Grover Norquist likes to think Hillary Clinton is to the left of America on guns. He’s exactly wrong.
Grover Norquist, a leading conservative activist and member of the NRA’s board, went so far as to predict Democrats would “now lose the presidency” for speaking out on guns.“Democrats tend to be urban, the kind of people who aren’t invited to go duck hunting, and if they do go hunting, they find it slightly icky,” Norquist said “When that part of their party comes through, they lose. When they start to say that people with guns are the problem, that they don’t trust people with guns, and that people with guns are somehow connected to mass murders, that’s what turns voters off.”
Uh-huh. That’s what this debate is all about, Grover: duck hunting. That’s why Martin O’Malley passionately spoke against duck hunting on the debate stage last night. Norquist, of course, used to be a big deal. His no-tax pledge was once considered to be the litmus test for any Republican candidate. But now he’s reduced to parroting the same old NRA talking points that they’ve been dragging out since the 1980s.

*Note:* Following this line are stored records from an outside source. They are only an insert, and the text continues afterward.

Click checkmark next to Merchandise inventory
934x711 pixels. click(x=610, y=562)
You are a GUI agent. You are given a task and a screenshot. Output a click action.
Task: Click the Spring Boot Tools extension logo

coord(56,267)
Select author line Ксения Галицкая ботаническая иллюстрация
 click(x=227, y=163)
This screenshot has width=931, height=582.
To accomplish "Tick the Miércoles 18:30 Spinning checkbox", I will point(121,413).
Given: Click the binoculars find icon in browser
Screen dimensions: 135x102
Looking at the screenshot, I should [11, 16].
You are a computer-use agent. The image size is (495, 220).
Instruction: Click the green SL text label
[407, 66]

What’s different? Well, we have an American public that’s finally realized that this pattern of shoot, mourn, repeat isn’t going to go away by itself. And we’ve got a media that finally doesn’t just republish NRA talking points. The Washington Post fact-checks Norquist’s claims and finds them false:
Support for background checks is extremely high — between 85 and 92 percent in recent polls — and wins backing from both gun-owning households and other households. Support is also high for laws preventing those with mental illness from purchasing guns and for a federal gun database.
It might seem odd to praise Washington Post writers Philip Rucker and Robert Costa for doing their jobs, but a few years ago this kind of journalism simply wouldn’t have happened. This story likely would have ended with Norquist’s quote, giving it the feel of gospel.
Still, supposedly in the interest of “fairness,” after a quote from the Center for American Progress’s Arkadi Gerney on the fact that background checks are “a winner in general elections, and an absolute necessity in primaries,” Rucker and Costa conclude with a quote from a Republican consultant calling it “Unlikely’ that Clinton is “going to go into eastern Ohio and talk to blue-collar Democrats and others in the same exact way on guns” next fall. I think that’s more than a little presumptuous; assuming she wins the nomination, why wouldn’t Clinton discuss an issue that enjoys the support of nine out of ten Americans? To me, that sounds like good politics.